- Born: Hrishikesh Dattatreya Pai
- Education: Seth G.S. Medical College and King Edward Memorial Hospital, (University of Mumbai)
- Occupations: Obstetrician, gynaecologist, IVF specialist, and author
- Known for: Infertility treatment, in vitro fertilisation and reproductive medicine
- Awards: Honorary Fellowship of the Royal College of Obstetricians and Gynaecologists, IFS and IRS Lifetime Achievement Awards, 2023
- Website: https://drhrishikeshpai.com

= Hrishikesh Pai =

Indian gynaecologist, obstetrician, IVF specialist and author

Hrishikesh Dattatreya Pai is an Indian medical doctor and academic who is an obstetrician, gynaecologist, and infertility specialist. He served as the 61st President of the Federation of Obstetric and Gynaecological Societies of India (FOGSI) from 2022 to 2023. He specialises in reproductive medicine including In vitro fertilisation (IVF), infertility treatment and fertility preservation.

== Early life and education ==

Pai obtained an MD in obstetrics and gynaecology from Seth G. S. Medical College and KEM Hospital, University of Mumbai, in 1985. He completed a research fellowship in reproductive biology at the Royal Women's Hospital in Melbourne from 1989 to 1990 and later received a master's degree in Clinical Embryology from the Jones Institute at Eastern Virginia Medical School.

== Career ==
Pai is a gynaecologist and IVF specialist associated with Lilavati Hospital and the founder of Bloom IVF Group. Pai established his first Bloom IVF centre in 1991, and in 1994 he partnered with Nandita Palshetkar in the expansion of the fertility group. His clinical work has focused on infertility treatment and assisted reproductive technology, including in vitro fertilisation and fertility preservation.
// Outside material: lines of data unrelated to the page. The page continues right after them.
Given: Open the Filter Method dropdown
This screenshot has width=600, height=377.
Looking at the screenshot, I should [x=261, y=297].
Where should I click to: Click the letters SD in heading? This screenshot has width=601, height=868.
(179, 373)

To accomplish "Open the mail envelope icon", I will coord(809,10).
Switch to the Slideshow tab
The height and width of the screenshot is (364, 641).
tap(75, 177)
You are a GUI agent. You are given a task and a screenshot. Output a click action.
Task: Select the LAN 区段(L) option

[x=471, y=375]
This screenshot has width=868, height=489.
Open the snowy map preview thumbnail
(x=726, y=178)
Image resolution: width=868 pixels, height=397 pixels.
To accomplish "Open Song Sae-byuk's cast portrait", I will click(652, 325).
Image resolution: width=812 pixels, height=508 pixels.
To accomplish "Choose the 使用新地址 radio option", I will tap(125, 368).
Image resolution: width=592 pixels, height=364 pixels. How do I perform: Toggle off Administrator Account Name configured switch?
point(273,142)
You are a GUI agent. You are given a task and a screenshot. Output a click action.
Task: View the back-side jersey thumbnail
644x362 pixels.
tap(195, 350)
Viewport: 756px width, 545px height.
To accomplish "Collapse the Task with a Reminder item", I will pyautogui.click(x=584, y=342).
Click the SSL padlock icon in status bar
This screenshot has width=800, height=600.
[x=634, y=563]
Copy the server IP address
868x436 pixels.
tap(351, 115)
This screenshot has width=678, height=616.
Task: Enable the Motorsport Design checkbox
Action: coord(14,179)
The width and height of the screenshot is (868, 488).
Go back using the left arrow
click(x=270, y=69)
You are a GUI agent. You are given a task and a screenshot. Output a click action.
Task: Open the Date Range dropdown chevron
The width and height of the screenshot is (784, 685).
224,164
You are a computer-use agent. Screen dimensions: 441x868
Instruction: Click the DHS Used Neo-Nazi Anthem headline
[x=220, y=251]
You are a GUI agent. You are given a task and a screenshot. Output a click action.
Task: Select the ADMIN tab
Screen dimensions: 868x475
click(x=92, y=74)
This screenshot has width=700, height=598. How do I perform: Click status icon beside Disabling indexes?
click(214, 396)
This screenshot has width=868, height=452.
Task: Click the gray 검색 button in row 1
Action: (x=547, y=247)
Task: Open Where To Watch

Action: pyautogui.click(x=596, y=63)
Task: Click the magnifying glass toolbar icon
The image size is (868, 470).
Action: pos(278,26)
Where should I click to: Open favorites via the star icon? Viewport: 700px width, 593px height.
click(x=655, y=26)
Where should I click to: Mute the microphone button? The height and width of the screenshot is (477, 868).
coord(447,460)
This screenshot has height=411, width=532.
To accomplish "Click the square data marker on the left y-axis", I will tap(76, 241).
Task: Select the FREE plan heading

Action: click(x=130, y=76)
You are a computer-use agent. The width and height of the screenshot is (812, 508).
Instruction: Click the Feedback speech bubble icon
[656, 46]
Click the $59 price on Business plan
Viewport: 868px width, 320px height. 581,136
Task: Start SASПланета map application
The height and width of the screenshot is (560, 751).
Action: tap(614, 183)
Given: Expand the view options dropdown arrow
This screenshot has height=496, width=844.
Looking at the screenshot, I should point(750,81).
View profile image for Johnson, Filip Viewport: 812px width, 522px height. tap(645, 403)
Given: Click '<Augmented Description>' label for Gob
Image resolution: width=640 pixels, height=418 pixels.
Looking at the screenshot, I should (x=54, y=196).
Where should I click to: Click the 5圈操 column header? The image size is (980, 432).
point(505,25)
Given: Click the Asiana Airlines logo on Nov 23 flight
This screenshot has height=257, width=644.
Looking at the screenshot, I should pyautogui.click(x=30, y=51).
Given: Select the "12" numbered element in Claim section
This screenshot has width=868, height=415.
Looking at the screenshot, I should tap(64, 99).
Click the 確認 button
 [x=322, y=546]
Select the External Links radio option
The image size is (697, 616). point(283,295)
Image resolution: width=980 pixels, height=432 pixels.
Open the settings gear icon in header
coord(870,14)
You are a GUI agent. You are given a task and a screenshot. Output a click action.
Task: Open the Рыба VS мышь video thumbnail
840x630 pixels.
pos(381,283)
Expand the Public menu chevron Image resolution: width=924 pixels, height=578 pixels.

Alongside his clinical work, Pai has held leadership roles in professional organisations. He served as president of the Mumbai Obstetrics and Gynaecological Society (MOGS) from 2008 to 2009 and was Vice-President of the Indian Society for Assisted Reproduction (ISAR) in 2010. He also served as Chief Administrator of FOGSI's Manyata programme, a quality improvement initiative for private maternity facilities in India.

From 2022 to 2023 Pai served as the 61st president of the Federation of Obstetric and Gynaecological Societies of India (FOGSI).

== Selected publications ==
- Pai, Rishma Dhillon (2011). "Pai’s Textbook of Intrauterine Insemination"
- Palshetkar, Nandita (2012). "Textbook of Hysteroscopy"
- Pai, Hrishikesh D. (2013). "Manual on Fetal Surveillance: Workshop Manual"
- "Textbook of IUI and ART"
- "ISAR 2019 focuses on new trends and techniques in fertility management" (2019)
- Pai, Hrishikesh D. (2023). "FOGSI Focus: Genetics for the Generalist"
- Kale, Ashish (2024). "FOGSI: Modern Approach to Contraception"

== Awards and honours ==
- Honorary Fellowship (ad eundem) of the Royal College of Obstetricians and Gynaecologists (RCOG), 2019.
- ISSRF Lifetime Achievement Award for Outstanding Research in Reproductive Health, 2019.
- ISAR Late Dr Prabha Malhotra Memorial Lifetime Achievement Award, 2020.
- IFS Lifetime Achievement Award, 2023.
- ACE Lifetime Achievement Award, 2023.